The boys in On the Town are sailors in New York for a twenty-four hour leave, and the girl is Miss Turnstiles for the month. One tar wants to date the subway queen after seeing her picture on a poster, and the show takes off from there.
Frances Blakeslee's Hildy provides the best moments of the frenzied dash around the city which follows. A female cabby who run her man down, Miss Blakeslee extracts every heaping tablespoon of suggestiveness from "I Can Cook Too," and fills her role with splendidly wrought bits. Miss Turnstiles (Mary Ellen Klee) suffers from one of the handicaps of the boy-loses-girl gambit: she's lost for most of the second act. It's a shame, too, as she is a superb a dancer with a pleasant (if small) voice.
The Navy is around all the time, however, and must keep the evening moving. The three principal sailors are all good enough to make the show entertaining; not one of them has the spark that could have made it spectacularly memorable.

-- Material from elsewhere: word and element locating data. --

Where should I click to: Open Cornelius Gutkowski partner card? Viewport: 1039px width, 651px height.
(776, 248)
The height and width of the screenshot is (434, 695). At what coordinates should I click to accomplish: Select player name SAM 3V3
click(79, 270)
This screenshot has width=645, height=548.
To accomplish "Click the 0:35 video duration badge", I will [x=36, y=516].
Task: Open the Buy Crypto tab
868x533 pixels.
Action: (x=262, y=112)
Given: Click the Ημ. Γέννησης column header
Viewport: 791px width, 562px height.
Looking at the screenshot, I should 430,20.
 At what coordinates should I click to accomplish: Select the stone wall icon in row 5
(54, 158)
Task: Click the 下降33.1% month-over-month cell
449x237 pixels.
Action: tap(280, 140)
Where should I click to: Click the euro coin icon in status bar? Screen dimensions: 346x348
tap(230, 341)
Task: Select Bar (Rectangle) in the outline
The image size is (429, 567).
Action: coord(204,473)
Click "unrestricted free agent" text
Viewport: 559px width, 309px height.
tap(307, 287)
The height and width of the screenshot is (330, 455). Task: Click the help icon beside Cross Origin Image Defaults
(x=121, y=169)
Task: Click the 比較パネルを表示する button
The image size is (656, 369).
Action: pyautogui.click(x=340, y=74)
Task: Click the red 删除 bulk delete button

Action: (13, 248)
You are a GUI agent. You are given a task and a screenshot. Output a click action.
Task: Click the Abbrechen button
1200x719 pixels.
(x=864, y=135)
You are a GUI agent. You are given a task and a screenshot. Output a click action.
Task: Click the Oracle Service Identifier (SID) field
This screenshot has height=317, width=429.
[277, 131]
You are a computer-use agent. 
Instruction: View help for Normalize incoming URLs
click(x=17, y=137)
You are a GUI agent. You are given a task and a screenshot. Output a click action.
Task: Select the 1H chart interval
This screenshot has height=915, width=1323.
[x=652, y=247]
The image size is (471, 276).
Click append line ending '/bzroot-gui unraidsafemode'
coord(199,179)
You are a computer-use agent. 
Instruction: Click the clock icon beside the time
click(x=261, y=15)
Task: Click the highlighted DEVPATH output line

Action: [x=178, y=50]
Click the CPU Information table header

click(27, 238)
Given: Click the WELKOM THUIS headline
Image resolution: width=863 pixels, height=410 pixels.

William Jacobson's direction shows that he knows his business. Ditto for John Dudley's musical direction and Christina Wilhelm's choreography. But something--perhaps opening night jitters--seemed to throw every-one off a bit. The girls grind grandly but they never quite bump with the orchestra's beat; a group of swaying subway riders slowly splits into two groups swaying in opposite directions--and not even a BMT car can produce that effect.
But these are minor matters. On the Town remains a fun show, and if it takes just a bit more trouble with details and peps up its male leads a little, it may even become zymotic. And that, clearly, is the last word.